When the ore deposit in relatively narrow, shorter cuts are made. This variation is called shortwall mining.
The old-school technique of blast mining, that uses explosives like TNT to break up ore, is still in use, but just barely – less than 5 percent of U.S. production [source: Great Mining].
Underground mining, then, is becoming increasingly efficient. It requires less human labor, which puts fewer miners in danger as they work deep beneath the surface. Still, underground mines are not the safest places to be.
Dangers in Underground Mining
The environmental toll of underground mining is significant. It includes air pollution, changes in water-flow patterns, chemical and gas seepage into water supplies and soil, inaccessible fires in abandoned mines, and dramatic changes in land composition that can make the area unusable after the mining operation is done [source: Saxena].
Then there is the human toll. Most mining accidents gain little media attention, especially those involving few casualties or taking place in developing nations. In 2010, almost 2,500 Chinese miners died on the job, none of those attributed to "major accidents" [source: Macia].
That year was a terrible one for mining in general. In the United States, a mining catastrophe in West Virginia left 29 dead, the same number that died in an accident in New Zealand. In Chile, 33 miners were rescued in the dramatic incident recounted earlier, but another 45 died in other accidents that same year [source: Macia].
Many accidents occur when the mine props collapse due to earth tremors. Explosions, too, trigger casualties when ventilation systems fail to effectively remove exhaust from mining equipment, coal dust and natural underground gas leaks. Blasting can ignite those gases, leading to deaths from both the explosions themselves and the subsequent collapse of mine structures; a methane-gas explosion killed those 29 miners in West Virginia [source: Macia].
Long-term health problems are a serious job risk, as well. Continually breathing in mineral dust can cause lung diseases like pneumoconiosis or the dreaded black lung. Breathing in welding fumes, radon or mercury (often found in mines) also causes respiratory diseases. Hearing loss from noisy equipment and back injuries from lifting heavy loads are also common [source: Live Science].
Most countries now have laws and regulations designed to address safety and environmental issues. Some require the mining company to return the mined area close to its original state. Others require mines to be inspected regularly to ensure they are safe. And new mining techniques have also decreased the death toll. In the U.S., the mining industry saw thousands of deaths from accidents each year in the early 1900s. This dropped to about a hundred per year in the 1990s, and just 35 in 2012 [source: Mine Safety and Health Administration]. China had 7,000 mining deaths in 2002 but 2,500 in 2010 [source: Macia].
While safety has definitely increased in developed countries, it still has a long way to go in some developing countries. But we may see a day when underground mines aren't some of the most frightening factories on Earth. Anywhere.

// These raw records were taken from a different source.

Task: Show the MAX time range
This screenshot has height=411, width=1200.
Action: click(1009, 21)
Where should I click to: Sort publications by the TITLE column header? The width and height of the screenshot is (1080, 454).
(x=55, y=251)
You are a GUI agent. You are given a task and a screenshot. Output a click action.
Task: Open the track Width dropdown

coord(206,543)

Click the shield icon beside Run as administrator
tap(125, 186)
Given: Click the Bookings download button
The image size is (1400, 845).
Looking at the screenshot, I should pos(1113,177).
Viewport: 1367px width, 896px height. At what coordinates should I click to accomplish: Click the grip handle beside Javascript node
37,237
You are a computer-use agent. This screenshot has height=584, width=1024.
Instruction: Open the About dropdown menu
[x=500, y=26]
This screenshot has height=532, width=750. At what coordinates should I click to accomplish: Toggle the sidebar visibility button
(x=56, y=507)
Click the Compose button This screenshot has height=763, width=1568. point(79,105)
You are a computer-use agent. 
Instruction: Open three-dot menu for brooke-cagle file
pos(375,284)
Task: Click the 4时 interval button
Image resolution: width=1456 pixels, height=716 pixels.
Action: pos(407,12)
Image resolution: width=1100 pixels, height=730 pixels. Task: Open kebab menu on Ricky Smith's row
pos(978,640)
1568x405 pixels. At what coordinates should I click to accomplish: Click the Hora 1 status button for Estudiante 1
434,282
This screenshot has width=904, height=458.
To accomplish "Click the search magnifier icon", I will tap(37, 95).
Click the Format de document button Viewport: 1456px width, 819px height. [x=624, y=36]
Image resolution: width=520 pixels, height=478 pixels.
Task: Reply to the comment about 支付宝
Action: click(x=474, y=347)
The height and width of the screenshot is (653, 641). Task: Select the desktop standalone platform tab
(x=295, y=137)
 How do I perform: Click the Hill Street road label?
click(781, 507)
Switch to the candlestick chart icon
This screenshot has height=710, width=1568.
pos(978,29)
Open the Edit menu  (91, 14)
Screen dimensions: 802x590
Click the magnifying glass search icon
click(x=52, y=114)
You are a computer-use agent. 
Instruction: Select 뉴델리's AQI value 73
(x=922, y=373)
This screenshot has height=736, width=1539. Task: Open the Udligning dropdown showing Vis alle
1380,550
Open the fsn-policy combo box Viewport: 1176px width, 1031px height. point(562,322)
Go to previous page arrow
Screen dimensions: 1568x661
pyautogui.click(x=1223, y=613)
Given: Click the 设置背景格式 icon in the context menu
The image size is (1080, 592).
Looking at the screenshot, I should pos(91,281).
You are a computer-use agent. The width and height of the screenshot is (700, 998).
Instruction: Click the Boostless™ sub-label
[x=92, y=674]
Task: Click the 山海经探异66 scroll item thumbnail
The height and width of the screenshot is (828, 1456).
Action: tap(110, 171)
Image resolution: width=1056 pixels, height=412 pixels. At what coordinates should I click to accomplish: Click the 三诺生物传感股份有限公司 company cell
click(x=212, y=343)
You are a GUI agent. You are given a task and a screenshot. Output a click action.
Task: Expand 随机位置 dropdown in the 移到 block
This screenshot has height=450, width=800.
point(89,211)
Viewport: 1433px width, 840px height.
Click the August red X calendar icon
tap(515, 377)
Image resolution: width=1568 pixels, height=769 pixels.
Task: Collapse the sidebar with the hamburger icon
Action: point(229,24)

Author's Note: How Underground Mining Works
It's important to know that many of the safety improvements I noted as improving "modern mines" apply mostly to first-world mining. China's death rates, which have dropped significantly in recent years, remain in the thousands – well above the double-digits reported in most Western and developed countries. On the socioeconomic front, I gathered from my research a few things: that serious safety requires serious funding, and many developing nations just don't have it; that concern for mine-safety seems to be proportionally related to concern for human rights; and that even those Australian underground miners earning six-digit salaries aren't making enough.